(Source data)
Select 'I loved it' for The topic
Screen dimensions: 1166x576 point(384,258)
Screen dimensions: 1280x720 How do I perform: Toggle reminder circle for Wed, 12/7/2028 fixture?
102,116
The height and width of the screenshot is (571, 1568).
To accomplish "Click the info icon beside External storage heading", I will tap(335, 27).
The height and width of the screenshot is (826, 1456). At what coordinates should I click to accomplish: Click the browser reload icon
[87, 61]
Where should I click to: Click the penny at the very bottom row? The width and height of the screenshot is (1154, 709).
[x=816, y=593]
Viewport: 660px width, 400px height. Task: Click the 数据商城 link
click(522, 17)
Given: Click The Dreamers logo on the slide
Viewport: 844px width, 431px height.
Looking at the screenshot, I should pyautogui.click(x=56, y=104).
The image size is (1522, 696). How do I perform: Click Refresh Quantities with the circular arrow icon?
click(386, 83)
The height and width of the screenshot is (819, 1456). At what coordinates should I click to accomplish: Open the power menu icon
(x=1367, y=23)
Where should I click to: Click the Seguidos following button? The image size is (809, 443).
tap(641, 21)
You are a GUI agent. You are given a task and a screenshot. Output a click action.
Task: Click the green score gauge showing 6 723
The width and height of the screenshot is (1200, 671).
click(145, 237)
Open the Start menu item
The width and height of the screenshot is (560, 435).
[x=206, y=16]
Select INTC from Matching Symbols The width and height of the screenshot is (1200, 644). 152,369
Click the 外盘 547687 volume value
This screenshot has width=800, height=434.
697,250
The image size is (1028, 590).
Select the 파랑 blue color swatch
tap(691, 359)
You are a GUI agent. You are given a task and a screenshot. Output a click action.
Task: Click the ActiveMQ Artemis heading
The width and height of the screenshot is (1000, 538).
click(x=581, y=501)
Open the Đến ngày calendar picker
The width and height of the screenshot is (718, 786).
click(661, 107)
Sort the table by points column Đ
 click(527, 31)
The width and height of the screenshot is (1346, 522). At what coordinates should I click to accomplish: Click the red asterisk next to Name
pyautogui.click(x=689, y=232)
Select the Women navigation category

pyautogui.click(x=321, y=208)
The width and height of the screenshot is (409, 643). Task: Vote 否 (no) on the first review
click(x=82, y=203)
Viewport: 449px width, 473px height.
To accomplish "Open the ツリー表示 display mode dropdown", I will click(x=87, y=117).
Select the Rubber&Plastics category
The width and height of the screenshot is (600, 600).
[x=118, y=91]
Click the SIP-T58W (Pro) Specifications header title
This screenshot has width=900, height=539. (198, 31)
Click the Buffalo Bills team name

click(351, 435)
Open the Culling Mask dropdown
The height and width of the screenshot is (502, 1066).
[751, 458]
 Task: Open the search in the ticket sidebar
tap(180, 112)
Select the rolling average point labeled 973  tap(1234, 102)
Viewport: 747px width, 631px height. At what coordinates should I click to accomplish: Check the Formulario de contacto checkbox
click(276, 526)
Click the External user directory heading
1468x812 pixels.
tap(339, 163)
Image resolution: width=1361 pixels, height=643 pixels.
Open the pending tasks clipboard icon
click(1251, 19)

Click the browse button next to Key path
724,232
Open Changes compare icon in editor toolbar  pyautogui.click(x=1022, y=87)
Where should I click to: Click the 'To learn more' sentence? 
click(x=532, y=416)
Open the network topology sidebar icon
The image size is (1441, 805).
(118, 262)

● SET TASK
Can you render every line of the items in the Source data as a JSON list of strings, one string per line, leaving out blank lines?

● SOLUTION FOR THIS EXERCISE
[
  "Select 'I loved it' for The topic",
  "Screen dimensions: 1166x576 point(384,258)",
  "Screen dimensions: 1280x720 How do I perform: Toggle reminder circle for Wed, 12/7/2028 fixture?",
  "102,116",
  "The height and width of the screenshot is (571, 1568).",
  "To accomplish \"Click the info icon beside External storage heading\", I will tap(335, 27).",
  "The height and width of the screenshot is (826, 1456). At what coordinates should I click to accomplish: Click the browser reload icon",
  "[87, 61]",
  "Where should I click to: Click the penny at the very bottom row? The width and height of the screenshot is (1154, 709).",
  "[x=816, y=593]",
  "Viewport: 660px width, 400px height. Task: Click the 数据商城 link",
  "click(522, 17)",
  "Given: Click The Dreamers logo on the slide",
  "Viewport: 844px width, 431px height.",
  "Looking at the screenshot, I should pyautogui.click(x=56, y=104).",
  "The image size is (1522, 696). How do I perform: Click Refresh Quantities with the circular arrow icon?",
  "click(386, 83)",
  "The height and width of the screenshot is (819, 1456). At what coordinates should I click to accomplish: Open the power menu icon",
  "(x=1367, y=23)",
  "Where should I click to: Click the Seguidos following button? The image size is (809, 443).",
  "tap(641, 21)",
  "You are a GUI agent. You are given a task and a screenshot. Output a click action.",
  "Task: Click the green score gauge showing 6 723",
  "The width and height of the screenshot is (1200, 671).",
  "click(145, 237)",
  "Open the Start menu item",
  "The width and height of the screenshot is (560, 435).",
  "[x=206, y=16]",
  "Select INTC from Matching Symbols The width and height of the screenshot is (1200, 644). 152,369",
  "Click the 外盘 547687 volume value",
  "This screenshot has width=800, height=434.",
  "697,250",
  "The image size is (1028, 590).",
  "Select the 파랑 blue color swatch",
  "tap(691, 359)",
  "You are a GUI agent. You are given a task and a screenshot. Output a click action.",
  "Task: Click the ActiveMQ Artemis heading",
  "The width and height of the screenshot is (1000, 538).",
  "click(x=581, y=501)",
  "Open the Đến ngày calendar picker",
  "The width and height of the screenshot is (718, 786).",
  "click(661, 107)",
  "Sort the table by points column Đ",
  " click(527, 31)",
  "The width and height of the screenshot is (1346, 522). At what coordinates should I click to accomplish: Click the red asterisk next to Name",
  "pyautogui.click(x=689, y=232)",
  "Select the Women navigation category",
  "pyautogui.click(x=321, y=208)",
  "The width and height of the screenshot is (409, 643). Task: Vote 否 (no) on the first review",
  "click(x=82, y=203)",
  "Viewport: 449px width, 473px height.",
  "To accomplish \"Open the ツリー表示 display mode dropdown\", I will click(x=87, y=117).",
  "Select the Rubber&Plastics category",
  "The width and height of the screenshot is (600, 600).",
  "[x=118, y=91]",
  "Click the SIP-T58W (Pro) Specifications header title",
  "This screenshot has width=900, height=539. (198, 31)",
  "Click the Buffalo Bills team name",
  "click(351, 435)",
  "Open the Culling Mask dropdown",
  "The height and width of the screenshot is (502, 1066).",
  "[751, 458]",
  " Task: Open the search in the ticket sidebar",
  "tap(180, 112)",
  "Select the rolling average point labeled 973  tap(1234, 102)",
  "Viewport: 747px width, 631px height. At what coordinates should I click to accomplish: Check the Formulario de contacto checkbox",
  "click(276, 526)",
  "Click the External user directory heading",
  "1468x812 pixels.",
  "tap(339, 163)",
  "Image resolution: width=1361 pixels, height=643 pixels.",
  "Open the pending tasks clipboard icon",
  "click(1251, 19)",
  "Click the browse button next to Key path",
  "724,232",
  "Open Changes compare icon in editor toolbar  pyautogui.click(x=1022, y=87)",
  "Where should I click to: Click the 'To learn more' sentence? ",
  "click(x=532, y=416)",
  "Open the network topology sidebar icon",
  "The image size is (1441, 805).",
  "(118, 262)"
]